It’s a given to do your greatest hits at a festival. Beasley Street was followed by an update on modern times, Beasley Boulevard –“There’s a pub but the regulars are barred” – and as the rain began, an encore featured a one-word audience participation during Twat. It was worth the wait.
I briefly caught Tat Vision talking about their recent masterpiece, the Four Lads In Jeans statue outside New Street station and a few other things before making my way once again to the main stage for Jethro Tull. Surprisingly not topping the bill, their current tour is billed The Prog Rock Years, which makes me wonder when it was that Tull haven’t been prog rock.
Ian Anderson knows his audience, which is naturally the oldest of the festival, and still knows how to put a band together. They run through the standard Tull anthems, a few lesser-known ones and some that date back to the sixteenth century, managing to avoid sounding dated and showing off the band’s musicianship. And yes, Ian does still play flute standing on one leg. Jethro Tull are every bit as much a British institution as John Cooper Clarke, and in their own ways they’re both equally entertaining.
Rounding off my festival was another British institution, or rather a couple of the finest modern purveyors of one.

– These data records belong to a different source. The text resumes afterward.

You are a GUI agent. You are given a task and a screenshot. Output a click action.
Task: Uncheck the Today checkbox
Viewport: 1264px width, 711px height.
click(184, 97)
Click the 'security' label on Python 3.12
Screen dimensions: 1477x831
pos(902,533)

Flo & Joan are sisters, neither of them are named Flo nor Joan and they perform an updated take on that quintessential aspect of British humour, the comic song. They’re not exactly Flanders & Swann, but the sentiment would surely have been appreciated.
Flo & Joan are fine observationists, if such a word exists, writing about the perils of a night with too much drunken abandon, lists of friends they don’t like and reasons why, and a humorous look at a serious subject in A Woman’s Walk. A lot of their stuff is of the ‘you had to be there’ variety so there isn’t much point in repeating it. One of them is deadpan, the other more ebullient. Both of them are very, very funny. And very clever. Just like the best comic songs.
And that was it for my time in Moseley. As I left the park a tribute to Janice Long was taking place and The Coral would be be closing the show but again I had to be elsewhere. It had been an eclectic couple of days, the rain mostly held off and I don’t doubt we’ll all be back next year.